What is the Pantheon?


The Pantheon in Rome is a 2nd-century AD temple turned Roman Catholic church built by Emperor Hadrian, which houses the tomb of Renaissance artist Raphael.


Pantheon in Rome at night

Pantheon History


A Roman temple turned Christian church, the Pantheon is the best preserved structure from the ancient world and one that has had a profound influence on Western architecture. Derived from the Greek words pan (meaning ‘all’) and theos (‘god’), the church once stood as a magisterial dedication to the pagan gods of Rome. Cassius Dio, the prominent Roman historian, speculated that its name either came from the statues of gods located around the perimeter, or the resemblance of the vaulted dome to the heavens themselves. Either way it must have been a powerful sight to behold.


The original structure was built in 27 BC by Marcus Agrippa, a confidant of the first Emperor Augustus.
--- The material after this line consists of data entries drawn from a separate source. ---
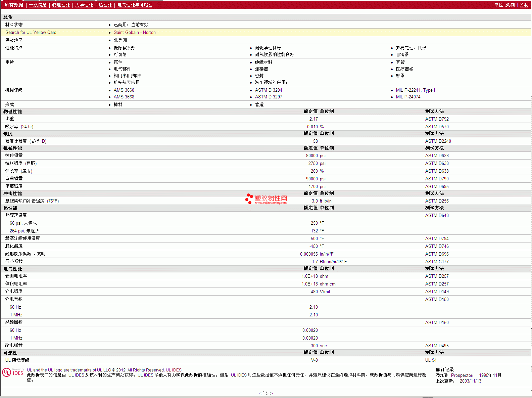Image resolution: width=532 pixels, height=398 pixels.
Task: Go to the 力学性能 tab
Action: pos(84,5)
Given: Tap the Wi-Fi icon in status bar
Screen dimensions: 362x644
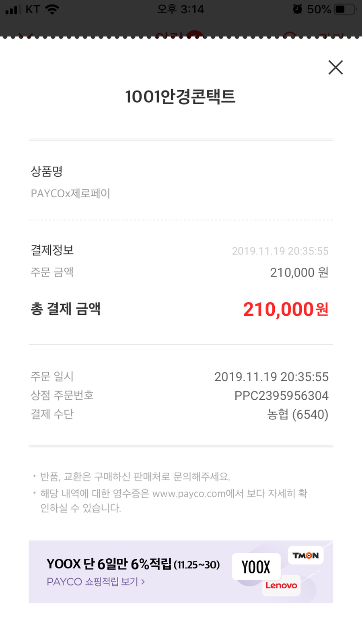Looking at the screenshot, I should 52,9.
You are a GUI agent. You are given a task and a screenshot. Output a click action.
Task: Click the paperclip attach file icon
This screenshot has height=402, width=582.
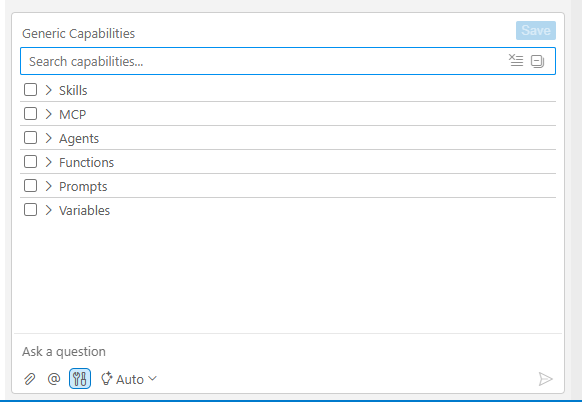tap(30, 379)
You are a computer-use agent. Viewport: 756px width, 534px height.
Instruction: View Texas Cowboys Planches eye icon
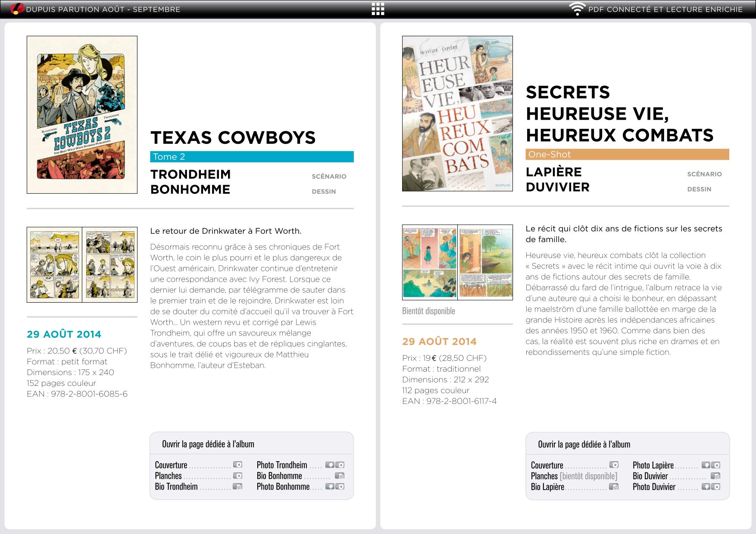[x=237, y=476]
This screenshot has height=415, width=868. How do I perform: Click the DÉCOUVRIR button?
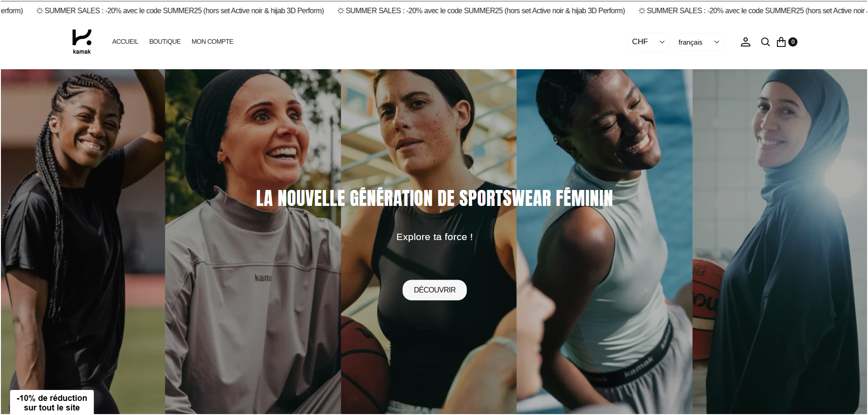(x=434, y=290)
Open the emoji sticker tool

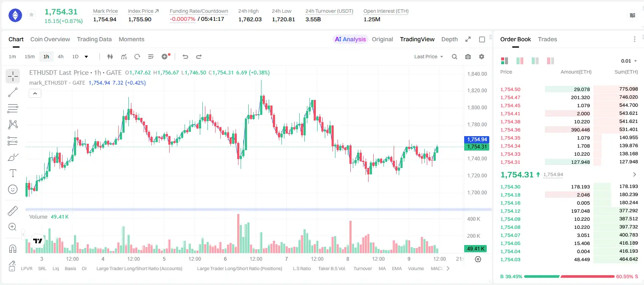point(13,189)
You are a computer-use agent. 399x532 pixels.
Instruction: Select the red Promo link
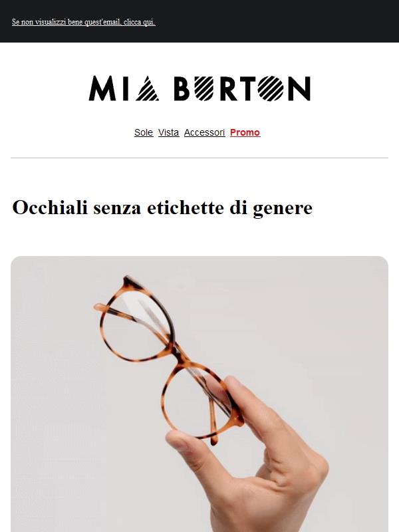245,132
However, it was damaged during a widespread fire 50 years after its completion. Despite its restoration by the Emperor Domitian, Hadrian decided a completely new version was required, and all traces of the previous Pantheon were destroyed in the early 2nd century, except the dedicatory inscription above the entrance that reads: ‘Marcus Agrippa, the son of Lucius, three times consul, built this’.


There were a great number of public projects completed during Hadrian’s reign, however his name was never inscribed upon any of them, the only exception being the temple to his father Trajan. He therefore decided to preserve the inscription of the original building as a gesture to his noble predecessor.


In terms of design, the Pantheon is unusual in combining traditional Tuscan and Greek architectural styles, each with a degree of innovation. The structure is formed of two distinct parts: a front porch and a circular cella behind, or inner chamber, topped with a hemispherical dome.


The porch is built in a Tuscan style and covered with a roof held up by Egyptian granite columns. Unlike the segmented pillars found in Greek architecture, the columns of the Pantheon were single blocks of stone imported from Egypt. If you look to the top of these columns, you’ll see the elaborate decoration of acanthus leaves and scrolls, the typical features of Corinthian style.


In stark contrast, the cella is made from concrete, brick, and stone, its brilliance not conveyed by lavish materials but instead by the innovative methods of the Roman architects in charge. The walls are composed of vaulted spaces stacked on top of each other, which act to redirect the pressure towards eight enormous supports. A wooden frame in the shape of the ceiling was then constructed, and concrete poured to set on top. In fact, its impressive design continues to beguile modern architects who are mystified as to how the structure is still standing today.



At the top of the dome is an oculus, or eye, that enabled worshippers to look towards the heavens. This particular oculus is a rare feat of engineering and the largest of its kind. Coupled with the awesome appearance of the dome, once decorated in gold to resemble the heavens, this would have been a magnificent sight for any visitor. The oculus was never covered and so the building was fitted with drain holes and designed with a slightly convex floor to wash away any rainwater. It flowed into drainpipes below, all of which are still in working order.


Aside from its architectural brilliance, the Pantheon also houses the tomb of Renaissance artist Raphael, located between the second and third chapel on the left. At his audacious request, Raphael’s body was transferred here shortly after his premature death at the age of just 37. Centuries later the tomb was opened to verify its contents. The burial contained a skeleton, deemed by those present to be the artist’s earthly remains.


Since antiquity, the Pantheon has had an extensive influence on architecture, notably the Islamic Dome of the Rock and the Capitol in Washington D.C. It’s completely understandable, then, that when Pope Urban VIII in the 17th century installed an inscription at the back of the Pantheon’s porch, it began: ‘The Pantheon, the most celebrated edifice in the whole world’.